Autumn, or Something Like It

Living in Beirut you don’t ever get the sense that autumn has arrived. At least not in the way most East Coast Americans are accustomed to welcoming the new season. Unless you go out into the mountains, you really don’t see the changing color of the leaves. There’s no real transition from green to yellow…from orange and red to brown. In Beirut, the air cools and the sun casts a different hue of brightness on everything. It’s the only real sense I have of the changing season. What’s missing is that single event or series of events that triggers a voice in my head to whisper “summer is coming to an end”. Living here, there’s no college homecoming football games, no tailgating parties and definitely no trick ‘or treat-ers knocking on my door looking for sugary goodies. There aren’t any parks where Marlowe and I can go running through the leaves. On most sunny afternoons on the weekend, I can still throw on a pair of shorts and crocs (don’t judge) and go walking through the neighborhood.

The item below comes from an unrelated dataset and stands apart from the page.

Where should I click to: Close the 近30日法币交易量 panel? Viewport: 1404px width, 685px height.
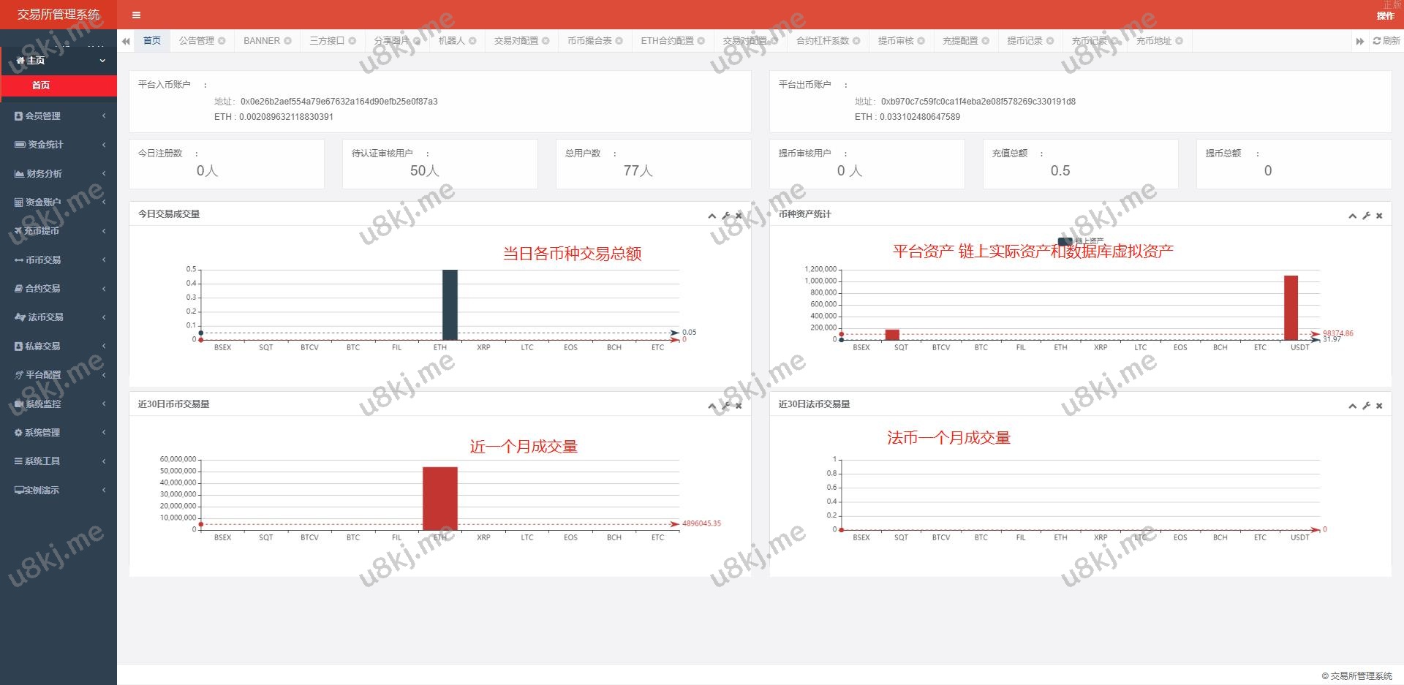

What I’m left with is a feeling of some sort of dissonance with my surroundings. It’s November, yet the air is not crisp…and it’s certainly not fresh. I need four seasons. I need the experience of wanting the summer to last a few weeks longer at the end of August. I want the anticipation of the season’s first dewy frost on my plants. Beirut makes a decent yet insincere effort to create this shift. Mannequins in store windows are dressed with sweaters. There’s even a ‘seasonal’ store a few blocks away from my home that sells wooden baskets filled with pine cones  and reindeers  – the kitschy ones with lights. But it’s all so artificial.

I just got back from a short holiday in Budapest. The air was cool and crisp. I could walk through parks and kick the yellow and orange maple leaves around with my boots and hear the crunch of first fallen leaves beneath my heel. I could see the frothy layer of fog slowly lift up from the Danube like a warm exhale in cold air. I could wrap my pashmina scarf around my neck to calm the shivers. I could warm my hands around a paper cup of piping hot mulled wine. And I had the longing of wanting to walk Marlowe all over town…right along with all the other dogs who seemed to have carte blanche entry into nearly every restaurant and shop. In the evening, as the sun slowly dipped below the horizon, melancholy would come and linger just long enough to say hello. Fall is there….not here.

My Thanksgiving feast is just a couple of weeks away and the show must go on, with or without yellow and brown maple leaves. With or without cool crisp air. I have a dear friend who is a fragrance designer. When I moved to Beirut a couple of years ago, she sent me one of her creations. It was a bottle of ‘Leaves’. With one press of the pump, my home was instantly filled with the scent of fallen pine cones, cinnamon and crunchy…well…leaves. And, like my melancholy its’ scent lingered just long enough.  It is Autumn in a bottle…or something like it.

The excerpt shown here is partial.